> _Exercise prompt_: Recast the rows as a numbered list with blank lines omitted, beginning at the line that contains "Task: Click the ¥352.80 monthly price text" and stopping after the line that contains "tap(691, 16)".

> _Given records_:

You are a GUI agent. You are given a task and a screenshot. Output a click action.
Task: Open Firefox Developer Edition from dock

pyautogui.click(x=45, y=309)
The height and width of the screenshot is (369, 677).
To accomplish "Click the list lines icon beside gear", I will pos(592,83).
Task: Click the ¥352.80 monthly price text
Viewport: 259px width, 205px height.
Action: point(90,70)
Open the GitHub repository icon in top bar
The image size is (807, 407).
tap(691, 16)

==

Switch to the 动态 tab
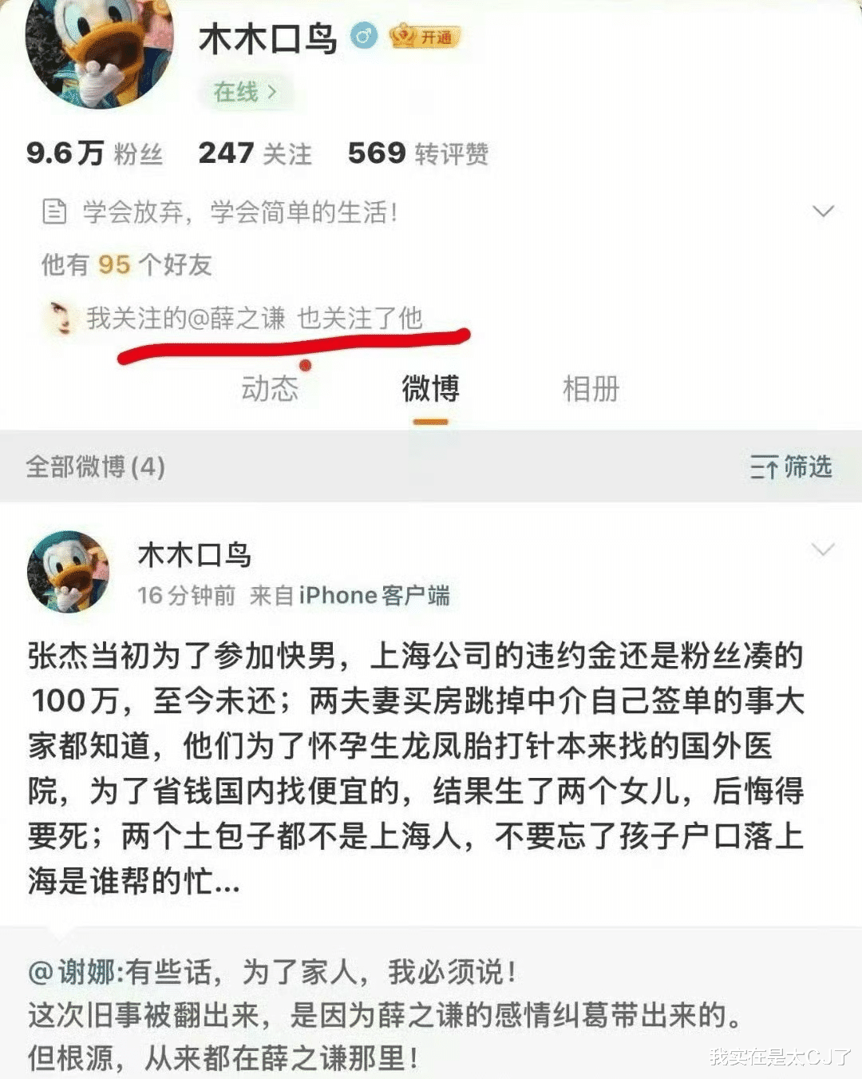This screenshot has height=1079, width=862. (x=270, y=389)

---

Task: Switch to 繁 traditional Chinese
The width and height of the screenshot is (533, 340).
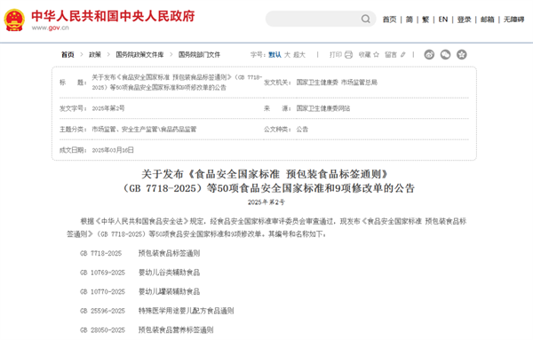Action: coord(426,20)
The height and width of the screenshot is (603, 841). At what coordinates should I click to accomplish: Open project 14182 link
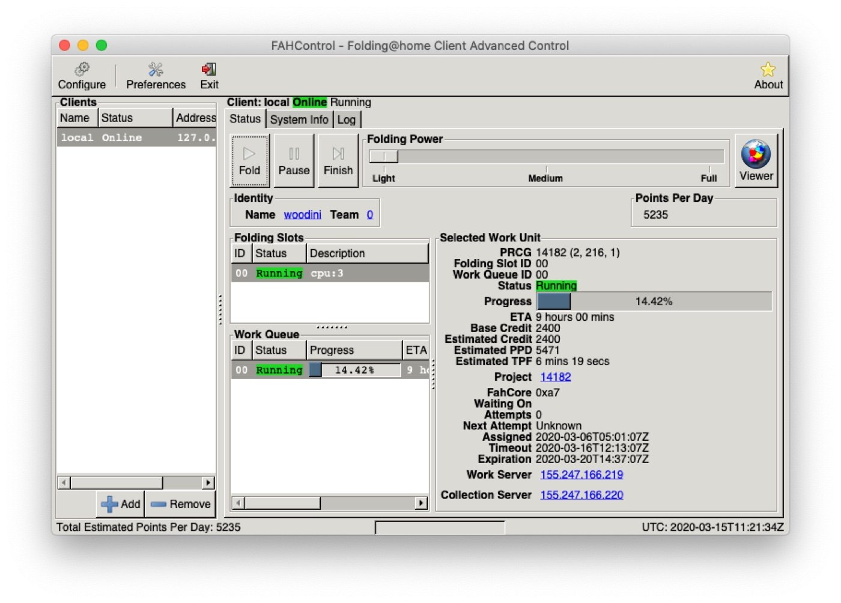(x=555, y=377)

> _In response_:
1. Task: Click the ¥352.80 monthly price text
2. Viewport: 259px width, 205px height.
3. Action: point(90,70)
4. Open the GitHub repository icon in top bar
5. The image size is (807, 407).
6. tap(691, 16)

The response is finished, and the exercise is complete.